DATA SECTION section start

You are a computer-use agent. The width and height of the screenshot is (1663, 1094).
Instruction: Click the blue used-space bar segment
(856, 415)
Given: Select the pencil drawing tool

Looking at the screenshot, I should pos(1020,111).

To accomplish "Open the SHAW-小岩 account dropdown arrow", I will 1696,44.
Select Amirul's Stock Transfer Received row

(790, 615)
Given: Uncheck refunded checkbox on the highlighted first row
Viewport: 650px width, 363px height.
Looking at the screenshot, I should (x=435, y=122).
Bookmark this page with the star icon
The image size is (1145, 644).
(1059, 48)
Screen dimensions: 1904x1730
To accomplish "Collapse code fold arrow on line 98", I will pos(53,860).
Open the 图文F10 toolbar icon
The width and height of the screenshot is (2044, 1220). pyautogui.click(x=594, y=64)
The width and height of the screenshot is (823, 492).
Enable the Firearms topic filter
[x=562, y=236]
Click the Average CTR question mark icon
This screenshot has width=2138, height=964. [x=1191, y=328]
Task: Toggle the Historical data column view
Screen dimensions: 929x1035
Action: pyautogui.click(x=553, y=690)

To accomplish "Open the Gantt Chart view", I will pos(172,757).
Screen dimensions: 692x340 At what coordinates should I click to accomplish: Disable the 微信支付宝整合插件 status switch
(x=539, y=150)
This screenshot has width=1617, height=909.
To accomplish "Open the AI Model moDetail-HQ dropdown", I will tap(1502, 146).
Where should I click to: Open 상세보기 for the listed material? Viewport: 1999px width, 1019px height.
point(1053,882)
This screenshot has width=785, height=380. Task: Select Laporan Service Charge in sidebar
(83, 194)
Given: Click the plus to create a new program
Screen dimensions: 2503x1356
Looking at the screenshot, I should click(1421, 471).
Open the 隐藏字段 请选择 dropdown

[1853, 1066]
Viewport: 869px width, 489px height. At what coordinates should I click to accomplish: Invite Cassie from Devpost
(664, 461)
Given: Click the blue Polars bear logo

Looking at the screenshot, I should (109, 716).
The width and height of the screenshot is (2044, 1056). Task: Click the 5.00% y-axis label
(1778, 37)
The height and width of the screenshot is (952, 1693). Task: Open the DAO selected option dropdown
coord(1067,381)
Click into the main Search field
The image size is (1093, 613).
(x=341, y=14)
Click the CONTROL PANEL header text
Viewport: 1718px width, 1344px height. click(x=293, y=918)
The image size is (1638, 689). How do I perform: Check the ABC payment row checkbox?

DATA SECTION section end

PROBLEM REQUIREMENTS:
The entire listing above, every line of it, should be copied out exactly.

SOLVED EXERCISE:
You are a computer-use agent. The width and height of the screenshot is (1663, 1094).
Instruction: Click the blue used-space bar segment
(856, 415)
Given: Select the pencil drawing tool

Looking at the screenshot, I should pos(1020,111).

To accomplish "Open the SHAW-小岩 account dropdown arrow", I will 1696,44.
Select Amirul's Stock Transfer Received row

(790, 615)
Given: Uncheck refunded checkbox on the highlighted first row
Viewport: 650px width, 363px height.
Looking at the screenshot, I should (x=435, y=122).
Bookmark this page with the star icon
The image size is (1145, 644).
(1059, 48)
Screen dimensions: 1904x1730
To accomplish "Collapse code fold arrow on line 98", I will pos(53,860).
Open the 图文F10 toolbar icon
The width and height of the screenshot is (2044, 1220). pyautogui.click(x=594, y=64)
The width and height of the screenshot is (823, 492).
Enable the Firearms topic filter
[x=562, y=236]
Click the Average CTR question mark icon
This screenshot has width=2138, height=964. [x=1191, y=328]
Task: Toggle the Historical data column view
Screen dimensions: 929x1035
Action: pyautogui.click(x=553, y=690)

To accomplish "Open the Gantt Chart view", I will pos(172,757).
Screen dimensions: 692x340 At what coordinates should I click to accomplish: Disable the 微信支付宝整合插件 status switch
(x=539, y=150)
This screenshot has width=1617, height=909.
To accomplish "Open the AI Model moDetail-HQ dropdown", I will tap(1502, 146).
Where should I click to: Open 상세보기 for the listed material? Viewport: 1999px width, 1019px height.
point(1053,882)
This screenshot has width=785, height=380. Task: Select Laporan Service Charge in sidebar
(83, 194)
Given: Click the plus to create a new program
Screen dimensions: 2503x1356
Looking at the screenshot, I should click(1421, 471).
Open the 隐藏字段 请选择 dropdown

[1853, 1066]
Viewport: 869px width, 489px height. At what coordinates should I click to accomplish: Invite Cassie from Devpost
(664, 461)
Given: Click the blue Polars bear logo

Looking at the screenshot, I should (109, 716).
The width and height of the screenshot is (2044, 1056). Task: Click the 5.00% y-axis label
(1778, 37)
The height and width of the screenshot is (952, 1693). Task: Open the DAO selected option dropdown
coord(1067,381)
Click into the main Search field
The image size is (1093, 613).
(x=341, y=14)
Click the CONTROL PANEL header text
Viewport: 1718px width, 1344px height. click(x=293, y=918)
The image size is (1638, 689). How do I perform: Check the ABC payment row checkbox?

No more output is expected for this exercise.